Nattler launched her stellar career with a university diploma in physics (equivalent to a U.S. master’s degree) from Universität Bayreuth in Germany, where she was born in the historic town of Dorsten. She then worked as a patent engineer for a global automotive supplier in both Germany and the U.S. Admitted to practice before the European Patent Office, she is one of very few U.S. attorneys qualified before both the European Patent Office and the U.S. Patent and Trademark Office.

Eighteen years later, she attended Cooley Law School on weekends and evenings on a full-tuition honors scholarship, graduating magna cum laude within three years.

“I needed to be able to be a sole parent and work full-time, and that was only possible when the Cooley campus in Auburn Hills was accredited,” she says. “I was lucky to catch the opportunity.”

Despite English being her second language, she served as Managing Associate Editor and Senior Associate Editor of the Law Review and in 2009 received the John D. Voelker Award for making the most significant contribution to the publication.

After joining Brinks in 2010 as an associate attorney, she became a shareholder two years ago.

Nattler focuses her practice on patent prosecution, opinion work, and IP portfolio management, with a particular emphasis on the areas of mechanics, electronics, hydraulics and computerized processes. 

She also chairs the firm’s Germany task force and the Green Technology practice group, is an active member of various other practice groups, and trains colleagues in European patent prosecution and in drafting patent applications for filing in the European Patent Office.
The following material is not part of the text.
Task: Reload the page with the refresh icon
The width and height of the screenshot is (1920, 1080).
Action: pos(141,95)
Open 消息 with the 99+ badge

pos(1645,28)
Nattler is a frequent speaker on patent protection from a global perspective; topics include Understanding patent applications and methods for best approaches in Europe and the U.S.; Diving into the (patent) pool & specification and claim drafting to avoid indefiniteness; Drafting patent applications that comply with European disclosure requirements; The European Unitary Patent & Unified Patent Court; and Patent agent-client privilege before the USPTO and in the courts.

A guest lecturer at Wayne State University Law School, she also is a contributing author to the 2017 Centennial edition of the Brinks Gilson & Lione IP primer, “The Basic Principles of Intellectual Property Law.”
Named to Michigan Lawyers Weekly “Women in the Law Class of 2018,” Nattler perceives every patent grant like the graduation of one of her children—not the end, but rather the start of a patent’s trajectory that can span as much as two decades from the filing date. 

“It’s not enough to obtain patentable claims—it’s important to carve out a meaningful scope that is valid, enforceable and takes into account current and future developments in technology,” she says.

With dual citizenship in the U.S. and Germany, Nattler now makes her home in Ann Arbor, where in her leisure time she enjoys sewing, making repairs around her home, computer and car, feeding and watching animals in her backyard, and spending time with her daughter, who is in medical school.  She also is involved in German cultural and business activities, including the German American Chamber of Commerce – Michigan chapter.